School principal and Western alumna, Nicole Wade, is perfectly placed to set the right example.
One of Nicole Wade’s family stories concerns her barefooted grandmother, a proud Nyoongah woman from the West Australian wheat belt, beating the champion athlete Shirley Strickland during their school days.
Strickland went on to win medals at three Olympics, but “Nan” Joan Eggington was precluded from representing Australia; her people were denied citizenship until the 1967 referendum.
Her granddaughter clearly inherited the fleetness of foot. Nicole remembers being chased by the principal when she fled home after children at Villawood Public School called her ugly because of her dark skin; “Running from the principal was the family joke because of Nan.”

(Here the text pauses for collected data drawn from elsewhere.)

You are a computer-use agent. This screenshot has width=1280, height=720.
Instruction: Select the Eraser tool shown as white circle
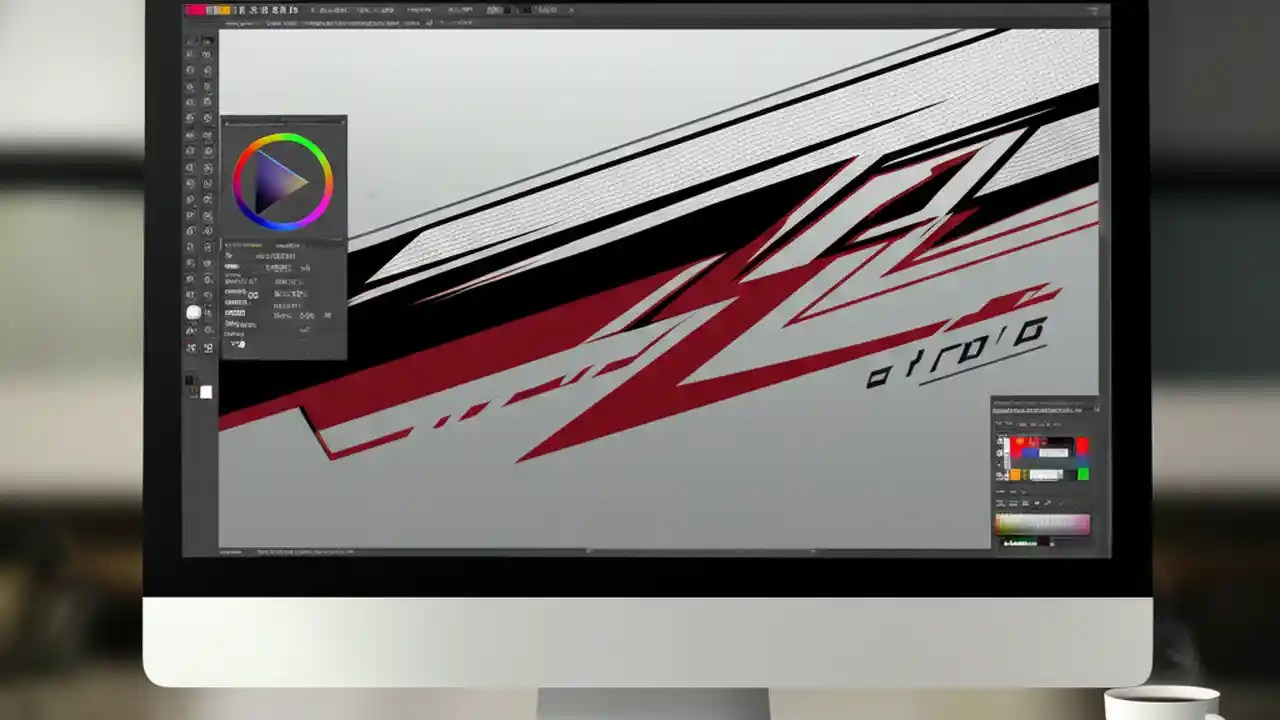tap(194, 312)
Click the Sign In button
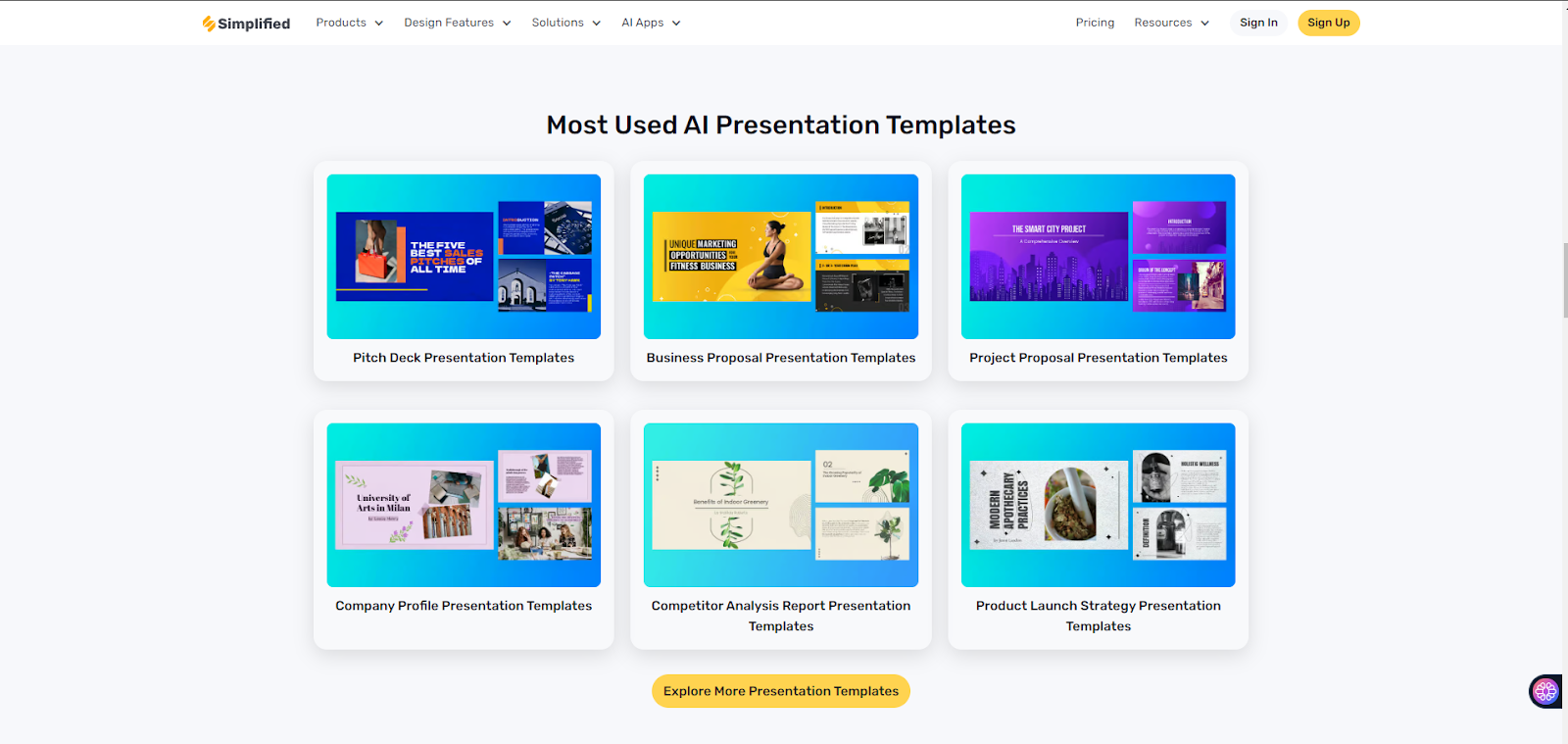The height and width of the screenshot is (744, 1568). 1258,23
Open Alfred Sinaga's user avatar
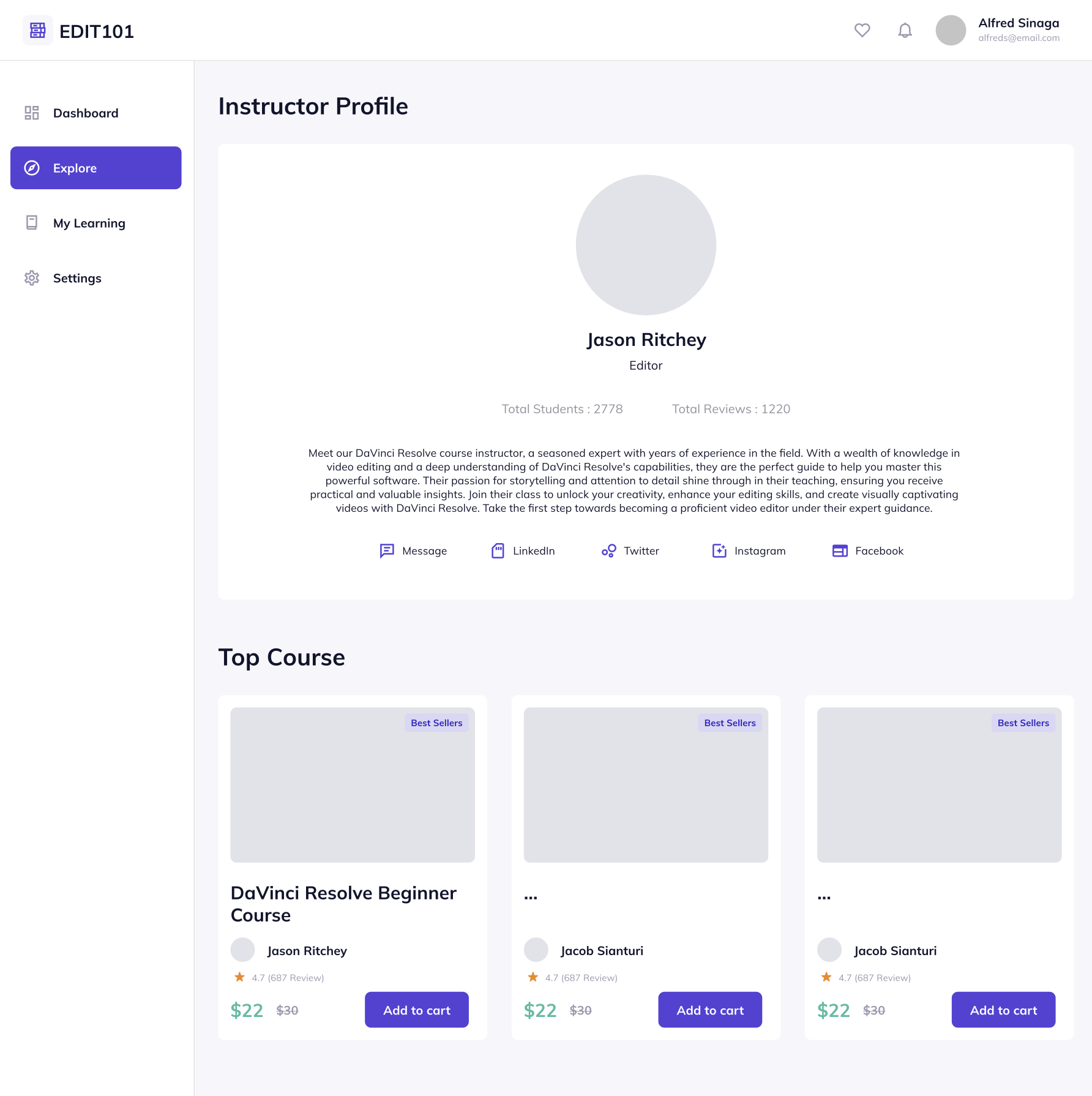Screen dimensions: 1092x1096 pos(951,30)
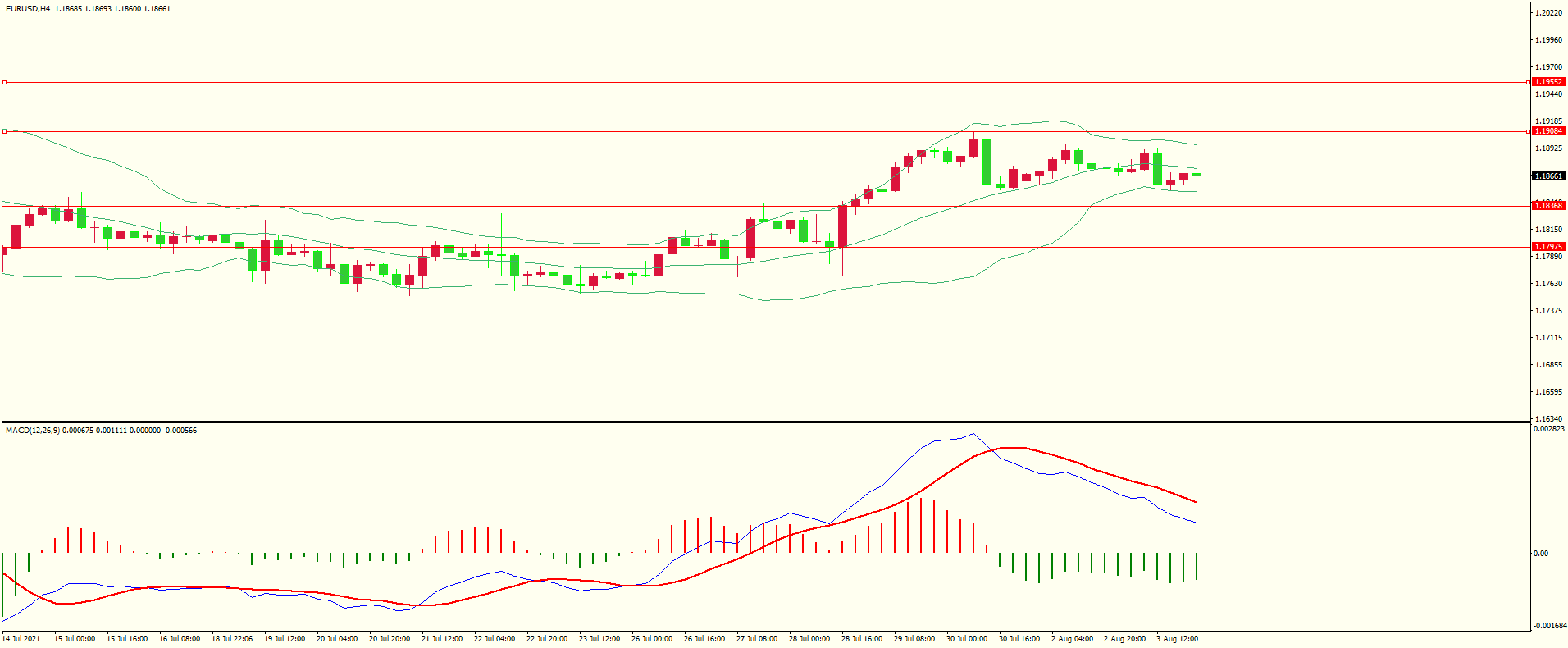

The sense of not belonging bit deep. By 16 she was pregnant, but her son’s arrival somehow sharpened her focus and she enrolled at Dover Heights Distance Education Centre.
At 19, just five days after her second child’s birth, a daughter, Nicole sat the HSC biology examination. She achieved a UAI of 94.5 and was dux.
Among many opportunities available to her, Nicole opted for a Bachelor of Education (Primary) at Western Sydney University.
“I felt that I could have chosen many different universities and many different pathways but Western Sydney was the really obvious choice. It was part of my local community growing up in Villawood”, she says.
She blossomed, winning the Neil and Betty Hunt prize for outstanding academic practice and teaching performance. In her final year she was awarded a University Medal.
Now 38, Nicole is a community leader in ensuring Indigenous voices are heard in determining their own solutions rather than, as she says, “having things done to us” by mainstream Australia.
She is principal of Campbellfield Public School in Minto, where the school population (including 43 Indigenous children) has doubled in her five years in the job. The school has a diverse enrolment but Nicole’s success, both as a role model and in championing diversity, has prompted out-of-area applications from Aboriginal and Torres Strait Islander parents seeking recognition of their children’s custodial and cultural education.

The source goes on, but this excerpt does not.